**Dataset rows**
[BEGIN]
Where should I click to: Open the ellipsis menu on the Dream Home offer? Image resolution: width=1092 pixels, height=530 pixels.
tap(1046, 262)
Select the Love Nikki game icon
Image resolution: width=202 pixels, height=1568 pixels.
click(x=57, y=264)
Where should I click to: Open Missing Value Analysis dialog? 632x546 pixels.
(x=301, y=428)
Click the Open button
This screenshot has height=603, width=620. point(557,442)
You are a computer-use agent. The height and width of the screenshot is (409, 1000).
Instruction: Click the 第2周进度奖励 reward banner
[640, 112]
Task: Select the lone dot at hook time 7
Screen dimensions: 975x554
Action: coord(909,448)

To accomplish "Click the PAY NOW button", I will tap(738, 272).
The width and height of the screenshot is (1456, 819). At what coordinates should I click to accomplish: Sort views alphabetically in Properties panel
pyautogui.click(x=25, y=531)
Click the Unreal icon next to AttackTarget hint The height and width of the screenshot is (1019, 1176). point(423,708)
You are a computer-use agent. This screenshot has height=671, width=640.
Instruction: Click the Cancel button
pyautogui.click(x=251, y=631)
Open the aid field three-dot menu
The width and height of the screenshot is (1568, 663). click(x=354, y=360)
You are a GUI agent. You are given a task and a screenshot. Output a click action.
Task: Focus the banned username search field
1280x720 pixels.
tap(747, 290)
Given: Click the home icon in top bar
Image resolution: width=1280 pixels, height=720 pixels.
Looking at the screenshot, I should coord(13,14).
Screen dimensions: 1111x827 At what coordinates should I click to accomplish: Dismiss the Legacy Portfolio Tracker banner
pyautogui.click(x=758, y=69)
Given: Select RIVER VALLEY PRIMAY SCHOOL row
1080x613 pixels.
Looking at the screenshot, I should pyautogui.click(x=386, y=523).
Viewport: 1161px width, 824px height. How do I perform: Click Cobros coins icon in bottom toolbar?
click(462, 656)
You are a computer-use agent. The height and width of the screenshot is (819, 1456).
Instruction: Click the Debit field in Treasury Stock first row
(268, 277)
[END]
**Task details**
Reproduce all of the material above verbatim, with every line kept in its original order.

**Task output**
Where should I click to: Open the ellipsis menu on the Dream Home offer? Image resolution: width=1092 pixels, height=530 pixels.
tap(1046, 262)
Select the Love Nikki game icon
Image resolution: width=202 pixels, height=1568 pixels.
click(x=57, y=264)
Where should I click to: Open Missing Value Analysis dialog? 632x546 pixels.
(x=301, y=428)
Click the Open button
This screenshot has height=603, width=620. point(557,442)
You are a computer-use agent. The height and width of the screenshot is (409, 1000).
Instruction: Click the 第2周进度奖励 reward banner
[640, 112]
Task: Select the lone dot at hook time 7
Screen dimensions: 975x554
Action: coord(909,448)

To accomplish "Click the PAY NOW button", I will tap(738, 272).
The width and height of the screenshot is (1456, 819). At what coordinates should I click to accomplish: Sort views alphabetically in Properties panel
pyautogui.click(x=25, y=531)
Click the Unreal icon next to AttackTarget hint The height and width of the screenshot is (1019, 1176). point(423,708)
You are a computer-use agent. This screenshot has height=671, width=640.
Instruction: Click the Cancel button
pyautogui.click(x=251, y=631)
Open the aid field three-dot menu
The width and height of the screenshot is (1568, 663). click(x=354, y=360)
You are a GUI agent. You are given a task and a screenshot. Output a click action.
Task: Focus the banned username search field
1280x720 pixels.
tap(747, 290)
Given: Click the home icon in top bar
Image resolution: width=1280 pixels, height=720 pixels.
Looking at the screenshot, I should coord(13,14).
Screen dimensions: 1111x827 At what coordinates should I click to accomplish: Dismiss the Legacy Portfolio Tracker banner
pyautogui.click(x=758, y=69)
Given: Select RIVER VALLEY PRIMAY SCHOOL row
1080x613 pixels.
Looking at the screenshot, I should pyautogui.click(x=386, y=523).
Viewport: 1161px width, 824px height. How do I perform: Click Cobros coins icon in bottom toolbar?
click(462, 656)
You are a computer-use agent. The height and width of the screenshot is (819, 1456).
Instruction: Click the Debit field in Treasury Stock first row
(268, 277)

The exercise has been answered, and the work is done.